Lima tahun ke depan, kita membutuhkan kehadiran oposisi lebih dari yang kita bayangkan. Dengan legitimasi SBY-Boediono yang begitu perkasa (60 persen suara rakyat dalam pilpres dan dominasi koalisi parlemen hingga lebih 50 persen), oposisi kita perlukan untuk memastikan otoritarianisme tak hadir lagi.

Pertanyaannya, mau bentuk oposisi yang bagaimana lagi? Dengan senang hati, saya menyambut model oposisi yang ditawarkan kader-kader Golkar muda macam Yuddy Chrisnandy dan Indra Jaya Piliang: sebuah oposisi yang bercorak individual dan kehendak rakyat. Oposisi ini mirip konsep oposisi loyal milik Cak Nur. Tidak semua kebijakan pemerintah harus ditentang, selama itu memang menguntungkan rakyat. Kebijakan harus dihantam habis, saat memang menepikan kepentingan rakyat.

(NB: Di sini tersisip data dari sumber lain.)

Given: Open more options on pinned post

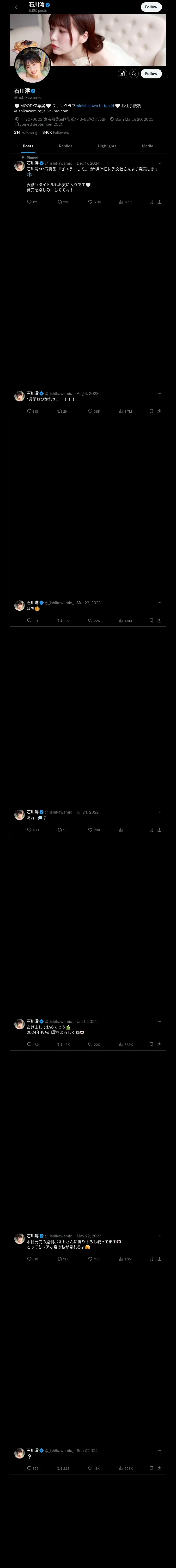Looking at the screenshot, I should click(x=160, y=163).
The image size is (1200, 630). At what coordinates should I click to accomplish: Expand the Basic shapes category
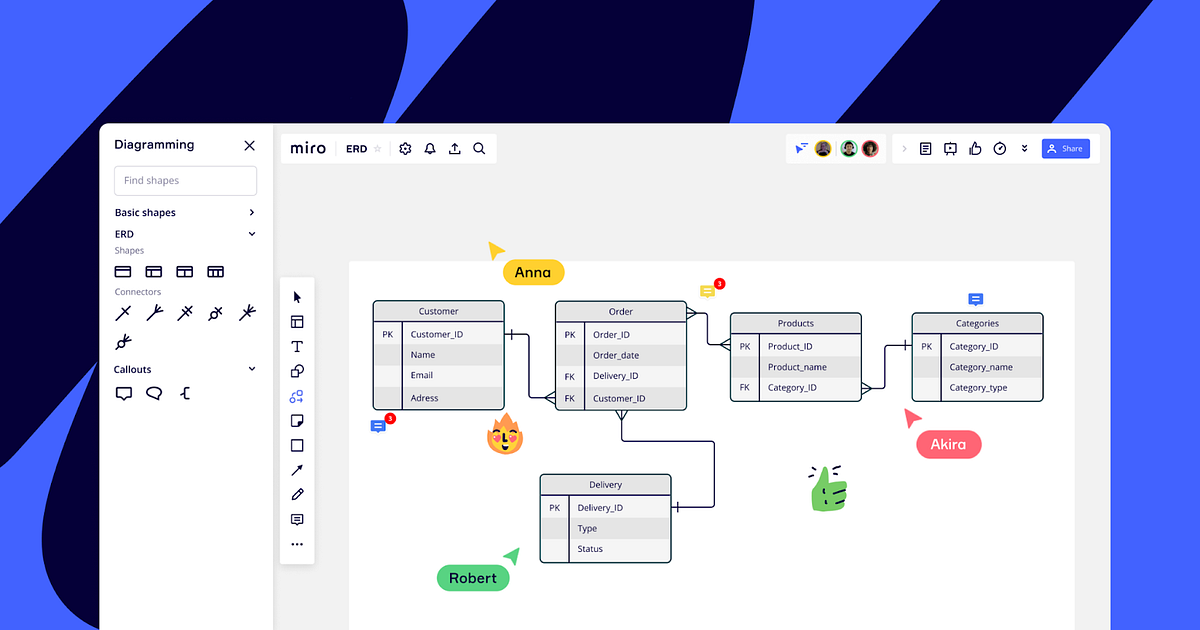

Oposisi ini berbasis personal, tak terlembagakan dalam partai. Oposisi berbasis personal malah memungkinkan seorang anggota parlemen berbeda sikap dengan partai tempatnya berasal. Inilah yang saya kira benar, karena pada dasarnya pertanggungjawaban seorang anggota parlemen adalah pada hati nuraninya dan konstituen yang diwakilinya. Konsep anggota parlemen sebagai wakil rakyat, bukan wakil partai, pernah pula dicetuskan oleh politisi muda PAN, Charles Honoris.

Namun konsep oposisi seperti ini pun tak mudah pula. Kendati sering menyebut diri sebagai bagian dari tatanan demokrasi, partai seringkali justru menjadi lembaga yang paling otoriter dan menerapkan sistem komando. Biru kata dewan pimpinan pusat, biru pula kata para kader di bawah. Mempertanyakan apakah keputusan itu dikeluarkan oleh sekumpulan orang yang buta warna, hanya akan berujung pada sanksi dan pemecatan.

Undang-undang kita juga lebih memberi keleluasaan kepada partai untuk memberhentikan kader-kadernya di parlemen. Seorang legislator bisa dipecat, hanya karena berbeda pendapat dengan kebijakan partai.

Tantangan lain konsep oposisi berbasis personal adalah godaan politik uang. Tak ada yang bisa menjamin dukungan atau penolakan terhadap kebijakan pemerintah tidak dilandasi motif material. Maka, oposisi berbasis personal ini harus benar-benar dikontrol oleh kekuatan-kekuatan lain di luar parlemen.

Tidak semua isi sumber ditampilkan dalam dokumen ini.